The Promostyl recap of the highlights from PFW Autumn/Winter 20-21
A packed week of presentations and shows of all kinds, Paris Fashion Week emerged as an intense and prolific occasion. Socially-engaged shows, sustainable creativity and a celebration of heritage: we review these memorable fashion moments.
Green alert
It’s no scoop: fashion reflects its time. Against a background of the end of the world in sight, the new determined feminist wave and the coronavirus with a viral psychosis, a good number of luxury houses and designers went for shows with apocalyptic accents. At least, this was the stance taken by Balenciaga, whose looks with a dramatic elegance were shown to a front row flooded by rising water that seemed to have suddenly taken the show’s venue by surprise.
Did you say global warming? Stella McCartney has been doing nothing else but repeating this for years and she reiterated her commitment to ethical fashion once again with a carbon-neutral show where each guest received a planted tree.

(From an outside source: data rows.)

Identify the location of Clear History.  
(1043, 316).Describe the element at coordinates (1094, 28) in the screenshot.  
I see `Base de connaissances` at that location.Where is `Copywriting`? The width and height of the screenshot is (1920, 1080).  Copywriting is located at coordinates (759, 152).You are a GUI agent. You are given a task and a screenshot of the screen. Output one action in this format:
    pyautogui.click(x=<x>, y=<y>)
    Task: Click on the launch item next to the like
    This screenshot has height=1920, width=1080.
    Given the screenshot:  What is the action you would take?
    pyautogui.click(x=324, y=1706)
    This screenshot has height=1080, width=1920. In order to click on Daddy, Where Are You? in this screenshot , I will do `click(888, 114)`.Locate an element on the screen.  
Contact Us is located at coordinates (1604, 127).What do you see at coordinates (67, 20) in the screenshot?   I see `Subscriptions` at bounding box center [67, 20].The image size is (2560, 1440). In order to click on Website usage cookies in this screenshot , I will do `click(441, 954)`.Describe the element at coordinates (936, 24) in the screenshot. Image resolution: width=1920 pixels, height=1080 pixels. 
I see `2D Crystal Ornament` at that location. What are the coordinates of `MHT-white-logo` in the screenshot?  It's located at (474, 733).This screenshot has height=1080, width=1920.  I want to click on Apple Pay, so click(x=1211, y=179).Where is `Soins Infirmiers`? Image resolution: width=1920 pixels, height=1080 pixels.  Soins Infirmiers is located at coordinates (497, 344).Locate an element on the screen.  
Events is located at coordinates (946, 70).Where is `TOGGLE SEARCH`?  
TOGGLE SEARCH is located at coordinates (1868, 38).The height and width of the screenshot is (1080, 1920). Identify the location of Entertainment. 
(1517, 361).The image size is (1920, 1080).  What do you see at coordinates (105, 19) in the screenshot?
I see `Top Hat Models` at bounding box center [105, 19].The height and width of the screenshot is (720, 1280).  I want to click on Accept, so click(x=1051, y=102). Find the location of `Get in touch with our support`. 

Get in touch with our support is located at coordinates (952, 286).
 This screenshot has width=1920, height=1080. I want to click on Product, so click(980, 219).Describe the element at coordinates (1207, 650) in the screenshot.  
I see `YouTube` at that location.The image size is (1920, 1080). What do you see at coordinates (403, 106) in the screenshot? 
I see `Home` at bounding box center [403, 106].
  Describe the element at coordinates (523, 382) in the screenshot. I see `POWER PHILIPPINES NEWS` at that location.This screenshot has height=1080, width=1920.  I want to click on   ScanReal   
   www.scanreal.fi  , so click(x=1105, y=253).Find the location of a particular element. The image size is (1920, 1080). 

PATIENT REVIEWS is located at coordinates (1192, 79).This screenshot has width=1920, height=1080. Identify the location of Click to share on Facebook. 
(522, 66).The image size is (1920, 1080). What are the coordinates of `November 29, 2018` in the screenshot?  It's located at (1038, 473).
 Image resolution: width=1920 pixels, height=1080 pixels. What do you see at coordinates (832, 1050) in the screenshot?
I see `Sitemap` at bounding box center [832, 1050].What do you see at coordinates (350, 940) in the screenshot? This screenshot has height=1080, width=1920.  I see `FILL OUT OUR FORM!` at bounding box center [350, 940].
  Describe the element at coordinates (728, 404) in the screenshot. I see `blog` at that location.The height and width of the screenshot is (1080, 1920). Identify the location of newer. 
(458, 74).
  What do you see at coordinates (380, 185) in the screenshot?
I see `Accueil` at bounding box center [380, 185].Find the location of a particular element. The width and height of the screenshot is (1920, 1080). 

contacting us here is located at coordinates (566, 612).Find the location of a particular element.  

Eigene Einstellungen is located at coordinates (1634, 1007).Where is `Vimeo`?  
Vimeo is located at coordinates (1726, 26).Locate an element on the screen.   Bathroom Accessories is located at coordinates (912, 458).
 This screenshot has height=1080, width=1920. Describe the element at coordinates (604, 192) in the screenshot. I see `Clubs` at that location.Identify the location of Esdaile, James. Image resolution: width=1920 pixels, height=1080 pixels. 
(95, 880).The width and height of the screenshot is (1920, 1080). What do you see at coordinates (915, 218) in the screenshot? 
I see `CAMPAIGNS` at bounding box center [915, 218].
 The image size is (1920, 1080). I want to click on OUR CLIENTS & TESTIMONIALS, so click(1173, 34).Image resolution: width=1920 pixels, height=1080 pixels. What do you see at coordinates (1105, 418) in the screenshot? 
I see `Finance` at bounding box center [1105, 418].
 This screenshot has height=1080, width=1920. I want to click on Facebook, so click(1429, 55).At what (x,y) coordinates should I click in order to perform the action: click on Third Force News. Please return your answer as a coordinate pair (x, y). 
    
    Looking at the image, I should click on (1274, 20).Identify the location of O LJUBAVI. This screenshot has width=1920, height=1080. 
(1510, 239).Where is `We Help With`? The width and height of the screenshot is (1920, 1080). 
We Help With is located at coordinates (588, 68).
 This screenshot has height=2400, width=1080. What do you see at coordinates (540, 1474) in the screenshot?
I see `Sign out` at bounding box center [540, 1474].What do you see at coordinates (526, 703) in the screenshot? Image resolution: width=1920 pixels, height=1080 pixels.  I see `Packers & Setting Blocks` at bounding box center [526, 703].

Even the venerable Guy Laroche embraced the upcycling trend, having unearthed old pieces from his own collections, reinterpreting them with rolls of fabric stored in the house’s workshops. Other young designers, such as Benjamin Benmoyal, displayed a creative loyalty to Mother Nature, revealing shimmering looks created in a material made from recycled VHS tapes. The height of genius: he created and developed it himself.
Feminism and femininity
Given the uncertainty of the future, the eyes of certain designers turned… towards the past. Or at least towards a certain view of beauty synonymous with it. In short, a classic, unflashy aesthetic with a bourgeois pedigree embodied in Hermès distinguished colour palette, Givenchy’s couture ready-to-wear, Celine’s very “Left Bank” wardrobe and Valentino’s quasi-aristocratic elegance. Embracing a reassuring and expected but nonetheless winning femininity, Dior once again adopted a feminist vocabulary alongside the politically engaged artist Claire Fontaine, expressing girl power slogans against a backdrop of seventies influences. Right in step with the times! We also find this mix at Saint Laurent, which sent budding Betty Catrouxes and Loulous down the runway in an ultra-pop staging, inviting incisive cuts and provocative materials onto the catwalk.
At Chanel, the models walked in groups of three, like women tackling the frenzied pace of trends head on, in outfits directly inspired by a decade synonymous with sexual liberation. Finally, Louis Vuitton got everyone to agree, appropriating past eras and contemporary injunctions under the Louvre pyramid to give a bold collection firmly focused on the future.